Having now settled in at Kellynch Hall, Admiral and Mrs. Croft visit the Musgroves. Mrs. Croft's brother Captain Wentworth comes to dine with them, but Anne avoids going when she volunteers to nurse Mary's son, who is injured with a broken collarbone. The following morning at breakfast, Anne and Mary are suddenly met briefly by Wentworth, the first time he and Anne have seen each other since her rejection. Mary later tells Anne Wentworth thought she was so altered, he "would not have known you again". Wentworth becomes the focus of matrimony to Louisa and Henrietta, as the family is unaware of his and Anne's past relationship. Hurt and rejected by Anne's refusal years before, he appears to court Louisa, much to Anne's chagrin. In a later walk taken by everyone, Wentworth learns from Louisa that Anne also was persuaded by Lady Russell to refuse Charles' offer of marriage, after which Charles instead proposed to Mary.

Anne, the Musgroves, and Wentworth go to Lyme to visit two of his old naval friends, Captain Harville (Robert Glenister) and Captain Benwick (Richard McCabe). While there, Louisa rashly jumps off a staircase in the hopes Wentworth will catch her, but falls before he can reach her and sustains a head injury. Wentworth, Henrietta, and Anne travel back to Mr. and Mrs. Musgrove's residence and tell them about their injured daughter, leading them to hurry back to Lyme. Anne soon goes to Bath to stay with her father and sister. Sir Walter and Elizabeth reveal they have repaired their relationship with a previously disreputable cousin, Mr. Elliot (Samuel West), the heir to the Elliot baronetcy and estate. Anne is introduced to him, and they realize they briefly saw each other in Lyme. Much to Lady Russell's pleasure, Mr. Elliot begins to court Anne, but she remains uncertain of his true character. Louisa having recovered and become engaged to Captain Benwick, Wentworth arrives in Bath and encounters Anne on several occasions, though their conversations are brief. Anne learns from an old friend, Mrs. Smith (Helen Schlesinger), that Mr. Elliot is bankrupt and only interested in marrying Anne to help further ensure his inheritance from her father and keep him from possibly marrying Mrs. Clay to provide a son.

Wentworth overhears Anne talking with Captain Harville about the constancy of a woman's love, and writes her a letter declaring he still loves her. The two walk off down a street, arm in arm, and he announces his intention to marry Anne at a party later that night, much to Mr. Elliot's consternation. The final scene shows Wentworth and Anne on a naval ship, happy to be together.

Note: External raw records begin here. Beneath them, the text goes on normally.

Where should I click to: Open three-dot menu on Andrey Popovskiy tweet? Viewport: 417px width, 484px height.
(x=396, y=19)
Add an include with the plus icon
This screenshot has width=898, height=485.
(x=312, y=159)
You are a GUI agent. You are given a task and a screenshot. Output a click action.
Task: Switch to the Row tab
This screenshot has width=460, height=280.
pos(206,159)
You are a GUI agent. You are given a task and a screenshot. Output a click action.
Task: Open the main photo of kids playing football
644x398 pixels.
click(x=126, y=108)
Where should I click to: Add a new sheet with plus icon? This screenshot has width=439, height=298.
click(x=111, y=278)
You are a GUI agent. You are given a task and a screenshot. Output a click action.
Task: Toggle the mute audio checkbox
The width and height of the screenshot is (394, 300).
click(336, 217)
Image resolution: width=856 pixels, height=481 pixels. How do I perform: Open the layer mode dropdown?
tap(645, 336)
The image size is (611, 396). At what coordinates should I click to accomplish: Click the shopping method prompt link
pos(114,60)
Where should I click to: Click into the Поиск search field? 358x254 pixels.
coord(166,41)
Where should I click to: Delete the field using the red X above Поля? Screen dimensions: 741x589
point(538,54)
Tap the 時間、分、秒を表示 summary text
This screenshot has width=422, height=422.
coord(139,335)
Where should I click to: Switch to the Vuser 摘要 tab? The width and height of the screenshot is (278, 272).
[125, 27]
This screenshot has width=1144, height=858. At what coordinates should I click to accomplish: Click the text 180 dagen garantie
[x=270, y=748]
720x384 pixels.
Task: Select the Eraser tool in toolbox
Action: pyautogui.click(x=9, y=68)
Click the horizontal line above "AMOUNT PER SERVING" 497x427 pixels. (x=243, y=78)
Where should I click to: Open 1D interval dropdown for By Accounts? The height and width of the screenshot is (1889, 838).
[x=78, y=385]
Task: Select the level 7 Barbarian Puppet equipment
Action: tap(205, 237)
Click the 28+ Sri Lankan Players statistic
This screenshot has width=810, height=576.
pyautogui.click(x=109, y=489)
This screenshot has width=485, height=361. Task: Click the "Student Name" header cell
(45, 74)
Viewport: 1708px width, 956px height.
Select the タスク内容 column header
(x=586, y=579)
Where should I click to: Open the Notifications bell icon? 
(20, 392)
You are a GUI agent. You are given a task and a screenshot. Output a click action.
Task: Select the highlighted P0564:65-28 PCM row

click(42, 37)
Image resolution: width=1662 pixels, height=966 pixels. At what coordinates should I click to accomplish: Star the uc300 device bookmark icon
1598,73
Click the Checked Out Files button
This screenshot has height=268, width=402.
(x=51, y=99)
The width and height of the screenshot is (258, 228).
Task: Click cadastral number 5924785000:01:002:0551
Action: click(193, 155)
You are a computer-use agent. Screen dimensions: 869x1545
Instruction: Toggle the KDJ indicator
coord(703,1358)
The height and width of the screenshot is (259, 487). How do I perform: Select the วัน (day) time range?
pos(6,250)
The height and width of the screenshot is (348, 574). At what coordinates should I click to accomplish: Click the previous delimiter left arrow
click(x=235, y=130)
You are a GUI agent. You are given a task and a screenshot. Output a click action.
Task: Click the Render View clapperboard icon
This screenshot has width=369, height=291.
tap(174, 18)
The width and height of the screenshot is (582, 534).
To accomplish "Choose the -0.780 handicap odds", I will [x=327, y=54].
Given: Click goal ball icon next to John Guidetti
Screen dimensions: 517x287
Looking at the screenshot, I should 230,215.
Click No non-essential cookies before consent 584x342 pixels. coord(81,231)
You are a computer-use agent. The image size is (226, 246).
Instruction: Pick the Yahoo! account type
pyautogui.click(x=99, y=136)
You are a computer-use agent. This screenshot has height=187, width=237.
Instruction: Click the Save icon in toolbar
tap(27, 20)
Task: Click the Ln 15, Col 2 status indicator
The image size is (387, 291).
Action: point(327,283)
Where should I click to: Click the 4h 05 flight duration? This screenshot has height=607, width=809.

Conception and adaptation[edit]

The filming of Persuasion coincided with a sudden resurgence of Jane Austen adaptations – the last feature film based on an Austen novel had been Pride and Prejudice, released in 1940.[3] Persuasion was the second of six Austen adaptations released during the mid-1990s; while it was common for a successful adaptation to encourage the production of others, this surge in Austen's popularity involved many projects occurring at the same time – Persuasion '​s production, for instance, coincided with the TV serial Pride and Prejudice and the feature film Sense and Sensibility.[4][5] Roger Michell, who directed Persuasion, described the author's sudden popularity: "It's not a fever but a typhus in the U.K. at the moment".[6]

"It's written by a woman who died presumably a virgin. We know she had two proposals in her life, both of which she turned down. Maybe there's a kind of yearning in it ... [Persuasion] is an erotic love story which is full of sexual yearning."

— Roger Michell commenting on the novel.[7]

The producer Fiona Finlay had for several years been interested in making a film version of the Jane Austen novel Persuasion, and approached screenwriter Nick Dear about adapting it for television. Dear wanted to work on either Sense and Sensibility or Pride and Prejudice but agreed to Persuasion after reading the novel, which he considered a much more mature work than the others. Dear spent the next two years working on a script.[4]

Previously a theatre and serial director, Roger Michell was chosen to direct Persuasion, in what was to be his first feature film.[8] As a young child, Michell had been an admirer of Austen's, which set him apart from his male classmates. "I was the only boy in my class who took Austen as a special paper," he said. His attraction to Persuasion was based on his belief that it was Austen's most emotional and poignant novel, as well as her most autobiographical.[7]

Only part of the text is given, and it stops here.